Exhibit / June 7, 2017
In 1979, British artist Kit Williams published Masquerade, a picture book telling the whimsical story of a hare who loses the precious jewel entrusted to him by the sun. The book contained clues to the location of a golden pendant in the form of a hare that had been buried at a secret location and was worth, at the time of Masquerade‘s release, £5,000.
The Yorkshire Ripper was still at large and, against a background of recession and ongoing industrial action (the”winter of discontent”), Britain had just returned the Conservatives to government: the mood of the country was tense and there was an appetite for distraction. The counterculture of the previous years had engendered a new interest in nature and the “unspoiled” pre-industrial world, and after the release the previous year of the animated film version of Richard Adam’s traumatizing 1972 rabbit odyssey Watership Down (and Bright Eyes, the Mike Batt-penned Art Garfunkel single from its soundtrack which spent six weeks in the number one position of the UK charts in 1979), the Leporidae family were firmly at the forefront of British national preoccupations. The artwork of Williams—whose symbolist paeans to the British countryside sprang from the same naive-bucolic tradition that had produced the Brotherhood of Ruralists—and Masquerade‘s hint of Arts-and-Craftsy olde-worlde intrigue immediately entranced and obsessed the country, to the extent that the book was soon being blamed for the digging up of parks and fields by avid treasure hunters.
Masquerade sold 2,000,000 copies worldwide, with translated versions appearing in many other countries, including Italy, where it was adapted to lead to the location of a parallel prize. The tens of thousands of letters Williams received from treasure-hunters included one from a priest asking him to confirm that Masquerade contained no hidden occult messages.
The hare was eventually located in 1982 by one “Ken Thomas,” whose real name, it later emerged, was actually Dugald Thompson.
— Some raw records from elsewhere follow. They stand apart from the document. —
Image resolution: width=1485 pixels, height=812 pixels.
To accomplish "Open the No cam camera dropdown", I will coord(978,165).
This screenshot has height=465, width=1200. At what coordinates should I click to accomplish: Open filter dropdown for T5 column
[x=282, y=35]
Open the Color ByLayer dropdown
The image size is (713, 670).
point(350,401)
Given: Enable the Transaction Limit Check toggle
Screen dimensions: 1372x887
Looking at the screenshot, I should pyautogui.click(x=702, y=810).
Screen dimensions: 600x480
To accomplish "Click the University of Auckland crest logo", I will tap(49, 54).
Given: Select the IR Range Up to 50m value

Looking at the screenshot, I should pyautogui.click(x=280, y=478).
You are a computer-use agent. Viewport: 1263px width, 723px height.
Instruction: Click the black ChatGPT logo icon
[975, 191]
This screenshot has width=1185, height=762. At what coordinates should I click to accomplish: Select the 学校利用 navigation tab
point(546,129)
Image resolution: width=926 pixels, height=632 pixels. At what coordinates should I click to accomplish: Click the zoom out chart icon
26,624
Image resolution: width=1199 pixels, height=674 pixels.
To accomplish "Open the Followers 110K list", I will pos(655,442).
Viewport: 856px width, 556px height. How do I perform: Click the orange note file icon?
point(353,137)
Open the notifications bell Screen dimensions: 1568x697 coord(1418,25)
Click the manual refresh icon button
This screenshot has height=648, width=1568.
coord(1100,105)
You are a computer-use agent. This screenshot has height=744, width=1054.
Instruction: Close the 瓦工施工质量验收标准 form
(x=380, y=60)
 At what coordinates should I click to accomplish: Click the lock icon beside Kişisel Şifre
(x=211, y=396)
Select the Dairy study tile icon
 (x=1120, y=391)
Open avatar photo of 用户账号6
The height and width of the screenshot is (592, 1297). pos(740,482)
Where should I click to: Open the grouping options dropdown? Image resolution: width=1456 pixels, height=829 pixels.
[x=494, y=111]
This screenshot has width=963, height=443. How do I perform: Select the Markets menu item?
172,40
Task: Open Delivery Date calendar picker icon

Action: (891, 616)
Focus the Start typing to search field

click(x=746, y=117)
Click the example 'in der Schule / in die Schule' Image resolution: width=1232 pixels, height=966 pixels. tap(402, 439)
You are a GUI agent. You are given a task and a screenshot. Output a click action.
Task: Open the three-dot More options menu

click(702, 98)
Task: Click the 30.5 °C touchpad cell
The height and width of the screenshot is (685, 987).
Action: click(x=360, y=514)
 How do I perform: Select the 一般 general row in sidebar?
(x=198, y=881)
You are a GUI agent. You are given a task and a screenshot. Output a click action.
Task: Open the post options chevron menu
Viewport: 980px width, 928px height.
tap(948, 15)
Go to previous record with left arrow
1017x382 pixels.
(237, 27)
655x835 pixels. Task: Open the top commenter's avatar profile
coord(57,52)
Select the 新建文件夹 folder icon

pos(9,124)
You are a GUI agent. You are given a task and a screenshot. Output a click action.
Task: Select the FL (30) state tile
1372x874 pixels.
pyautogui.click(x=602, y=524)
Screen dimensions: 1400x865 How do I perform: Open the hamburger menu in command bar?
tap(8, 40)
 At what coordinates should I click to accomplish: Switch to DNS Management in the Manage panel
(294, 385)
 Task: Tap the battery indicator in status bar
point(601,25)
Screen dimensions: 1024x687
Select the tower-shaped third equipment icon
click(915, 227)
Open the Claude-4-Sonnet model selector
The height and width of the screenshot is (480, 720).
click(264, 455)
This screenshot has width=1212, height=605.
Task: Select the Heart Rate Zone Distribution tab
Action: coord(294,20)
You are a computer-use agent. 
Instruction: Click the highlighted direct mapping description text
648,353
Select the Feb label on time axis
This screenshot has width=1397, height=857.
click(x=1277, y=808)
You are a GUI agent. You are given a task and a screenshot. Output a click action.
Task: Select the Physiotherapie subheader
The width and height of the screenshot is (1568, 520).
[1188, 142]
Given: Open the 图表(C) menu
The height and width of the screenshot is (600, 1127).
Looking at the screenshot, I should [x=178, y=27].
According to Williams’s celebrity witness Bamber Gascoigne (the presenter of student TV quiz show University Challenge who later published his own account of events, Quest for the Golden Hare), many of those seeking the pendant refused to believe that their own theories were flawed and continued to search even after it had been found.
Hoping to cash in on the then-booming market for computer games, Thompson used the hare as collateral to found the software company Haresoft in 1984, immediately releasing the two-part puzzle game Hareraiser for home computers including the ZX Spectrum, Oric Atmos, and Dragon 32. The prize was the Masquerade jewel—although this time it was not buried, so as “to avoid desecration of the countryside.” Simplistic and repetitive, the game was roundly derided in the specialist press and flopped, and Haresoft went into receivership.
In 1988, it was revealed that Thompson had actually located the golden pendant with the help of his business partner, at that time in a relationship with Williams’s former girlfriend, who had allegedly hoped to use the proceeds to fund her animal rights activism. The real discoverers of the pendant’s location were two teachers who, while digging for it, had overlooked the jar containing the pendant that was later recovered by Thompson. Williams’s former girlfriend denied the accusations and, years later, Thompson would claim that it had been William’s publisher’s idea for him to claim the prize under a false name. The purity of the concept was irremediably sullied. In December of 1988, the hare was auctioned off, selling to an unknown buyer for £31,900.
The same year that Thompson “found” the hare, Rod Argent—founder and ex-keyboardist of ground-breaking British rock bands The Zombies and Argent—produced a musical based on the book that ran for 31 performances at London’s Young Vic Theatre and starred Sarah Brightman, vocalist of “I Lost My Heart to a Starship Trooper,” a 1978 hit single designed to cash in on the post-Star Wars science fiction craze.